Some of those unkind voices aren’t even your own. They’re voices from as long ago as your childhood but yet, have remained with you well into your adult years.
The other voice; your voice, doesn’t seem to want to support you either. You call yourself names, beat yourself up and criticise yourself harshly. You manage to think positively and cheer yourself on from time to time but those negative thoughts, ugh. If only they would just stop.
Here’s the truth.
We’re built to think and sometimes, we’ll have thoughts that we don’t want to have. Our thoughts aren’t going to stop just because we want them to. Some people can stop them temporarily through different forms of meditation but outside of that, thoughts will return.
Having unhelpful thoughts doesn’t make you a bad person and you can’t harshly criticise yourself into feeling better.
For example, I’ve recently had some scary thoughts about explosions and what could happen if I or my kids got caught up in them. Pretty unpleasant, right? The thing is, I started to get really worried and scared and panicked. I also felt bad about having such horrifying thoughts about my own children.
And then, something came to me about the thoughts I (we) have and I started to feel a lot better, even though the unpleasant thoughts hadn’t quite gone away.
What I realised was that many of our thoughts are based on past experiences, things people have said/say to us, things we’ve seen and heard. So it makes sense that some thoughts will feel more pleasant than others.
In other words, we’ve had both positive and negative experiences. People have said positive and negative things to us and we’ve seen and heard both positive and negative things.
The thoughts I was having in that moment were because of the recent attacks in London. I didn’t want to have them but the fact is they were there. The problem was that not only did I initially feel scared of those thoughts, but I also started to make up a story about what having them meant.
The main story was that I was a bad mum for having such thoughts about my children. But I didn’t choose to have them, they just appeared. More importantly, it’s not something that I want to or hope will happen so how can I be a bad mum?
Something else that came to me was that our thoughts are like films that can be categorised into different genres such as:
We can choose which types of films to watch but we can’t always choose which thoughts we have. Sometimes, they appear unexpectedly and you ask yourself “why am I thinking that??”

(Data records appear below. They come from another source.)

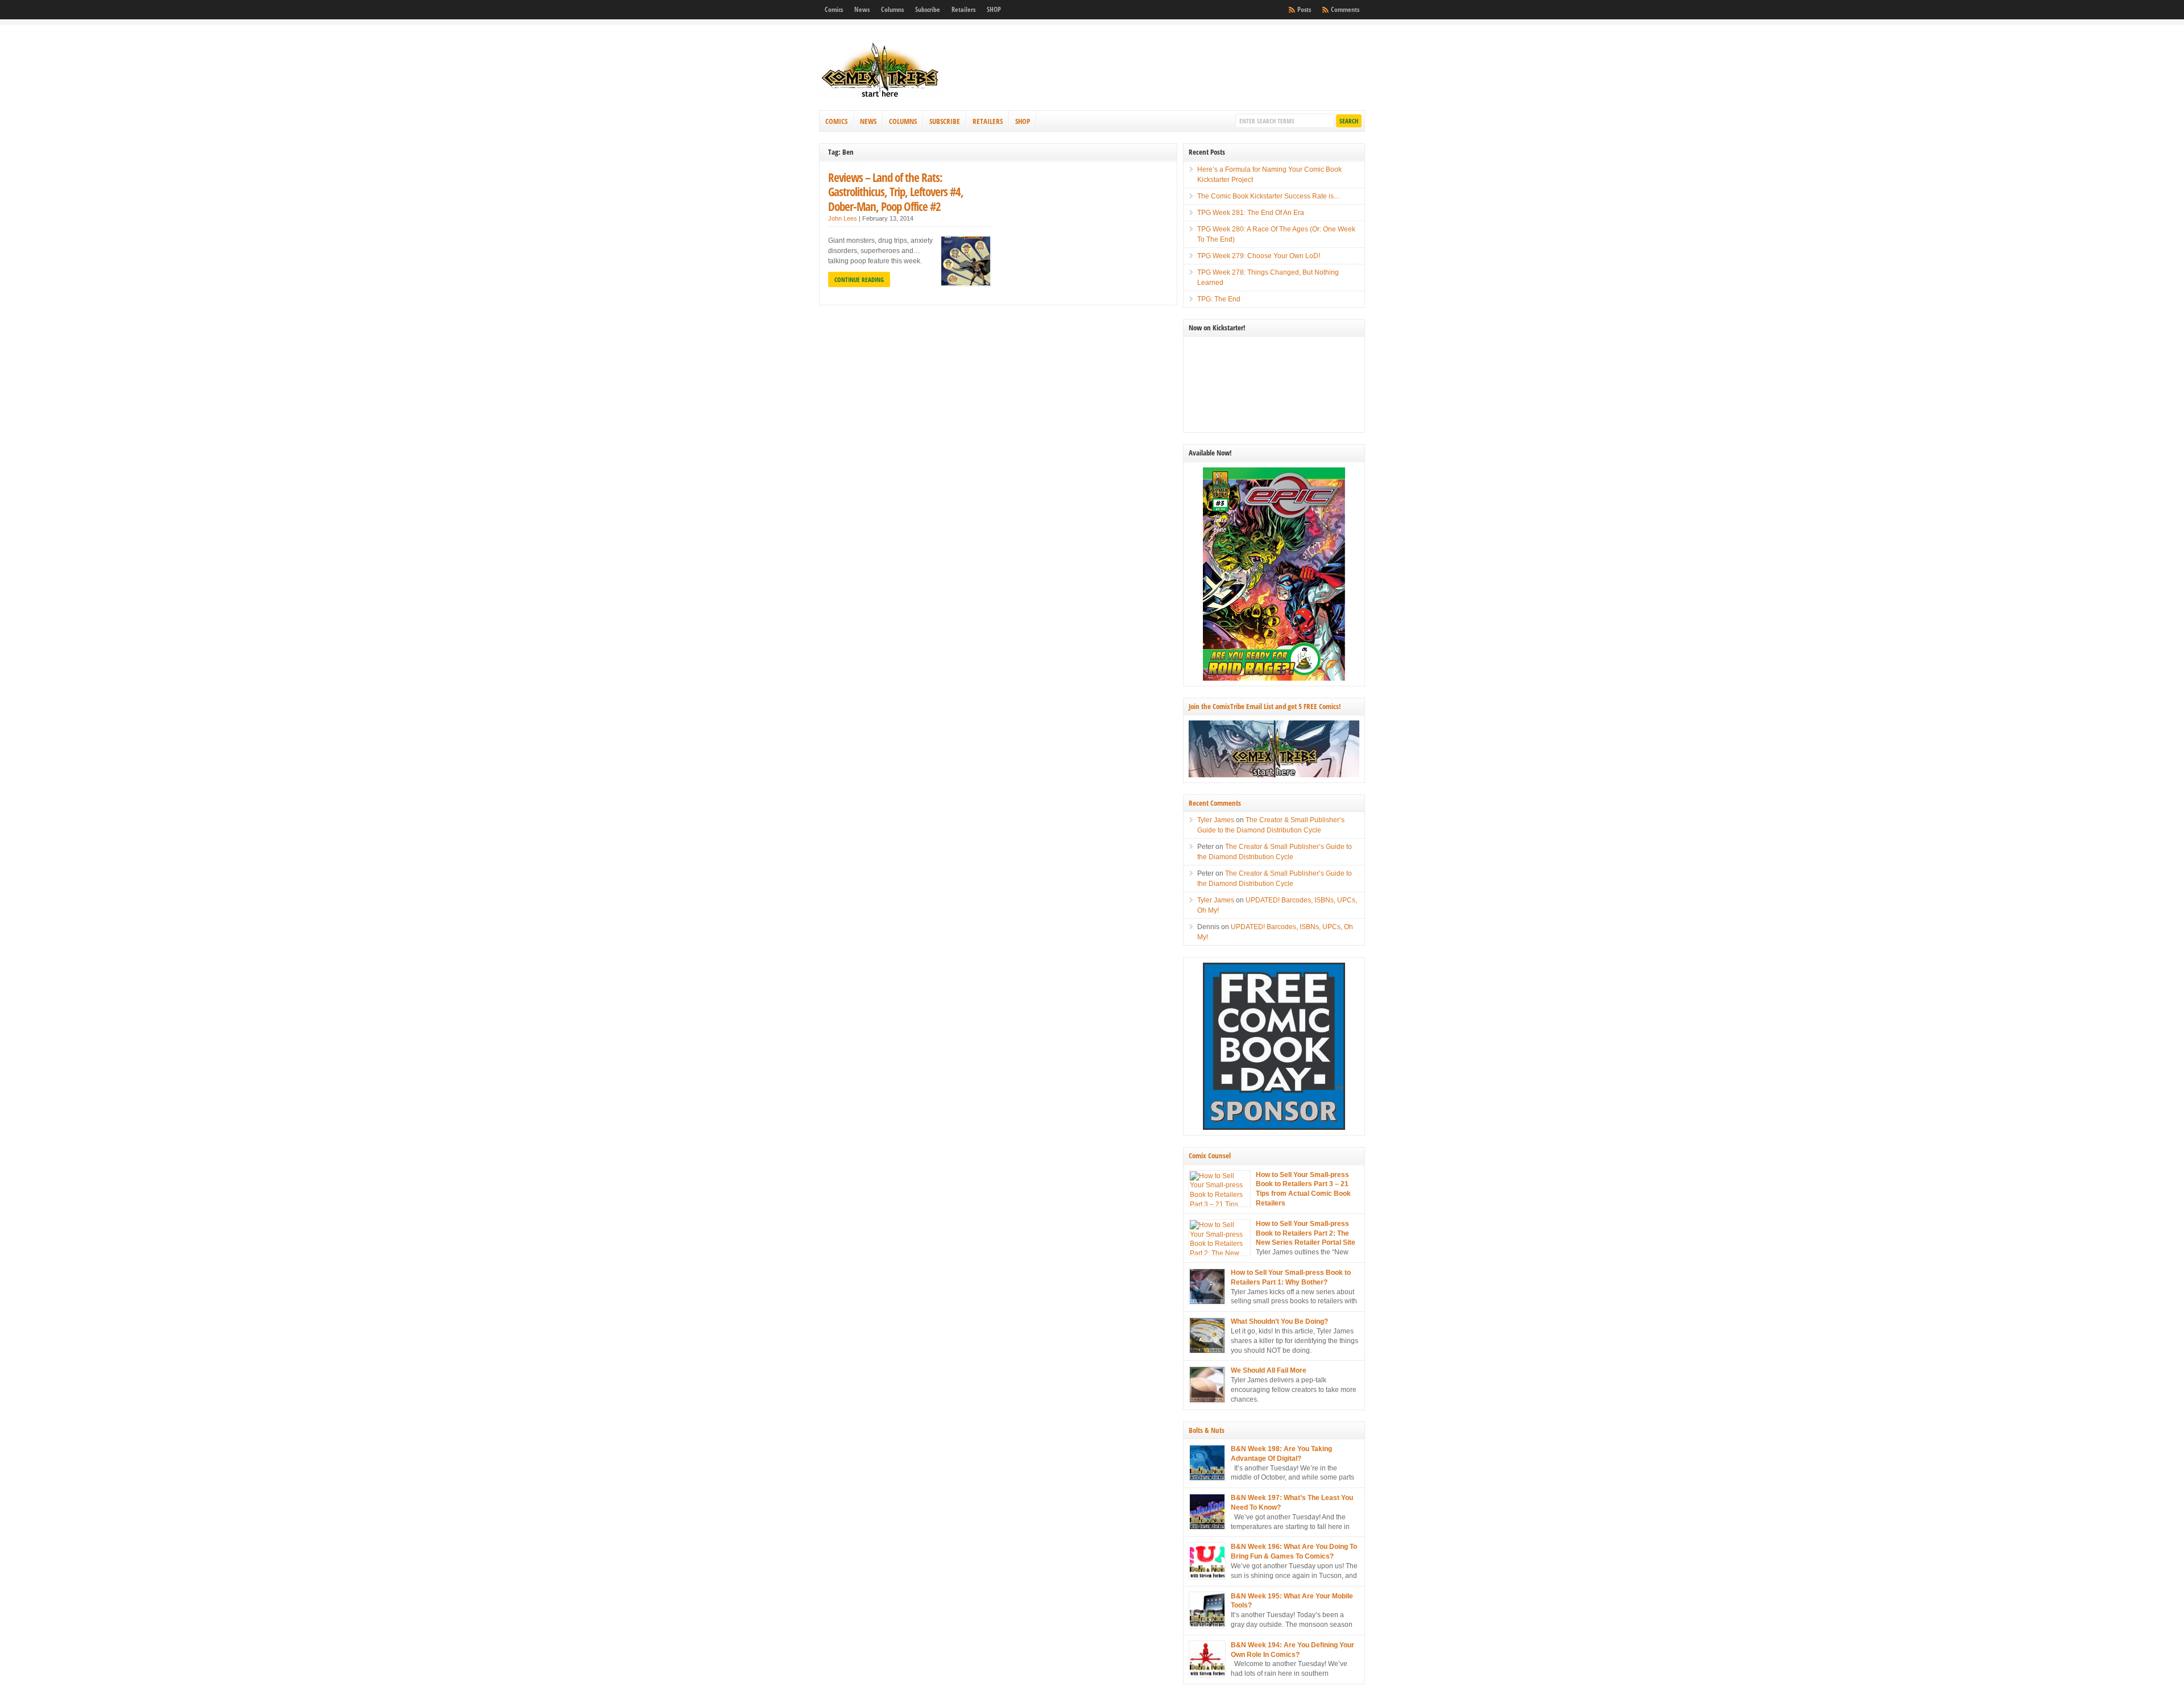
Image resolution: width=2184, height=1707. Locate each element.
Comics (834, 9)
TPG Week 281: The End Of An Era (1250, 213)
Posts (1304, 9)
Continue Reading (859, 279)
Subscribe (927, 9)
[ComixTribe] (881, 97)
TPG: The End (1218, 299)
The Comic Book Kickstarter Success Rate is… (1269, 196)
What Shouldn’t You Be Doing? (1279, 1321)
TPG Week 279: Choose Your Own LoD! (1258, 256)
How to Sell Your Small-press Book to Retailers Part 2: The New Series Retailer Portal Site (1305, 1233)
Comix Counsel (1210, 1155)
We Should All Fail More (1268, 1370)
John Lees (842, 218)
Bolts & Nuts (1207, 1430)
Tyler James (1215, 820)
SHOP (994, 9)
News (862, 9)
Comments (1345, 9)
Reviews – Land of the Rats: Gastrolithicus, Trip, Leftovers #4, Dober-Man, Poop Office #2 (895, 191)
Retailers (963, 9)
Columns (892, 9)
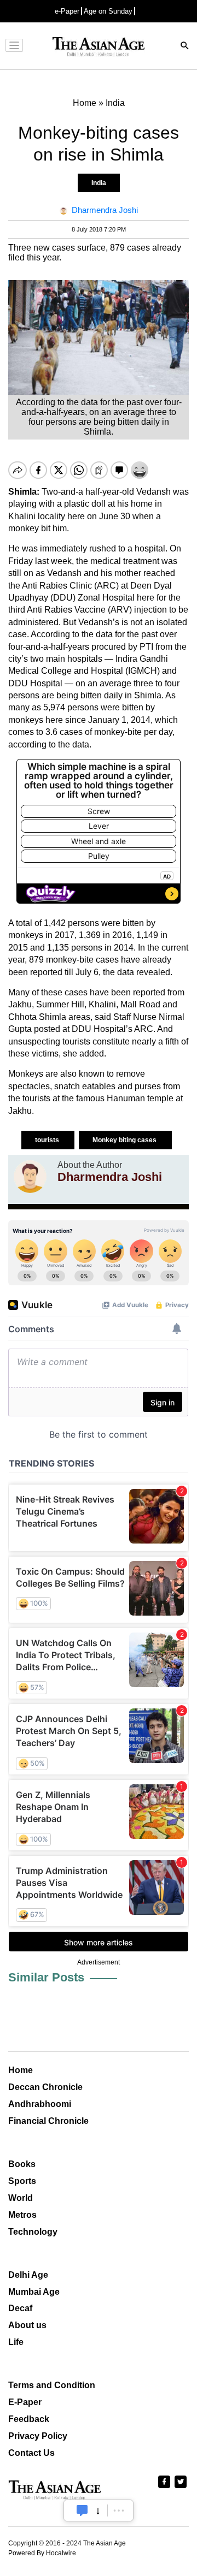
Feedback (28, 2419)
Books (22, 2164)
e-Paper (67, 11)
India (98, 183)
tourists (48, 1140)
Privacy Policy (37, 2436)
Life (16, 2342)
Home (20, 2070)
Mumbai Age (34, 2291)
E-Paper (25, 2402)
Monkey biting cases (125, 1140)
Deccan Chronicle (45, 2087)
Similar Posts (46, 1977)
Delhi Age (28, 2275)
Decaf (20, 2308)
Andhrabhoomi (39, 2104)
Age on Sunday (108, 11)
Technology (32, 2231)
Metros (22, 2214)
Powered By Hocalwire (42, 2553)
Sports (22, 2181)
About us (27, 2325)
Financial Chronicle (48, 2121)
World (20, 2198)
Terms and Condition (51, 2385)
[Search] (185, 46)
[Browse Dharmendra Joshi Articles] (30, 1176)
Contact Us (31, 2453)
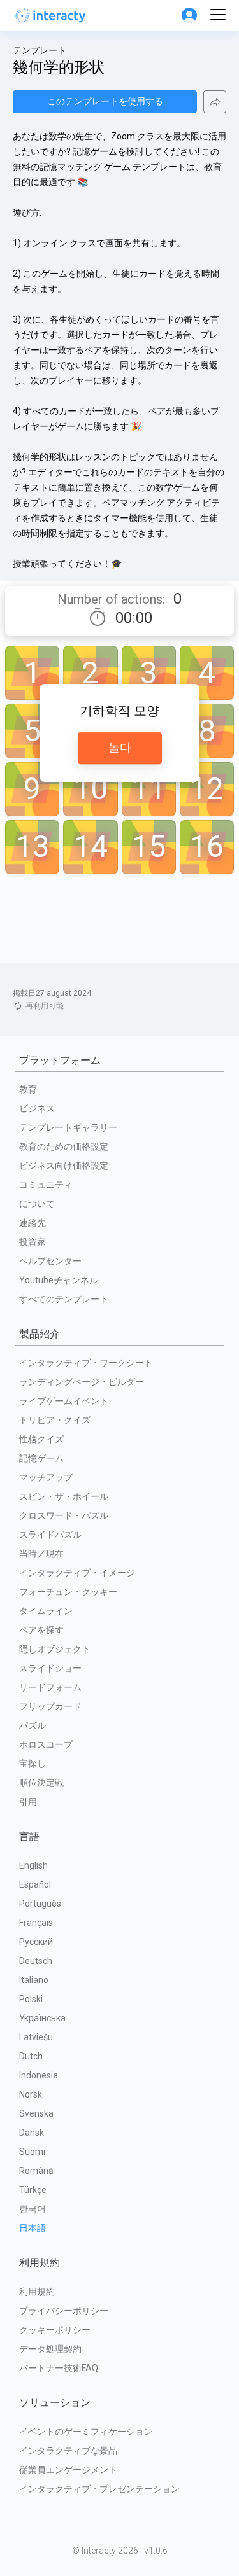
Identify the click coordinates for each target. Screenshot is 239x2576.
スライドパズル (50, 1534)
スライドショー (50, 1668)
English (33, 1865)
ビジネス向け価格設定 (63, 1165)
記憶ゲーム (41, 1458)
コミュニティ (46, 1185)
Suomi (32, 2152)
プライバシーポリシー (63, 2311)
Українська (42, 2018)
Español (35, 1884)
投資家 (32, 1242)
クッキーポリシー (55, 2330)
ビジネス (37, 1108)
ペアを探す (41, 1630)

So if that’s the case, how can we reduce the discomfort we feel when we have thoughts that belong to genres we don’t enjoy?
Try these three things.
Let them be there
It often feels easy to say, but not so easy to do. There are times when I’ll spend ages grappling with unwanted thoughts until I realise, oh yeah, that doesn’t help. As soon as I stop resisting, they don’t necessarily vanish magically or turn into rosy thoughts but I still start to feel a little bit better.
Remember that more thoughts will come along
As I mentioned before, we’re built to think so we’ll always have a flow of thoughts. In fact, I find it forces me to exercise patience. Instead of trying to push the thoughts away (and wasting mental energy on something that’ll eventually leave anyway), I have to wait for them to pass.
Make a commitment to have your own back every day
Someone who cares about you would wouldn’t they? Or at least that’s what you’d expect. So make the decision to do the same for yourself whether you’re enjoying the genre of your thoughts or not. And if you forget, that’s when you go back and remind yourself of the decision you made to look out for yourself just as much as a best friend would.
It’s not about ignoring what needs to be dealt with, It’s about taking a different approach to our thoughts and feelings than what we’re used to. If one way doesn’t do us any good, it makes sense to try something else. But like exercise, it takes practice and we may not always want to do it but over time, we’ll reap the benefits.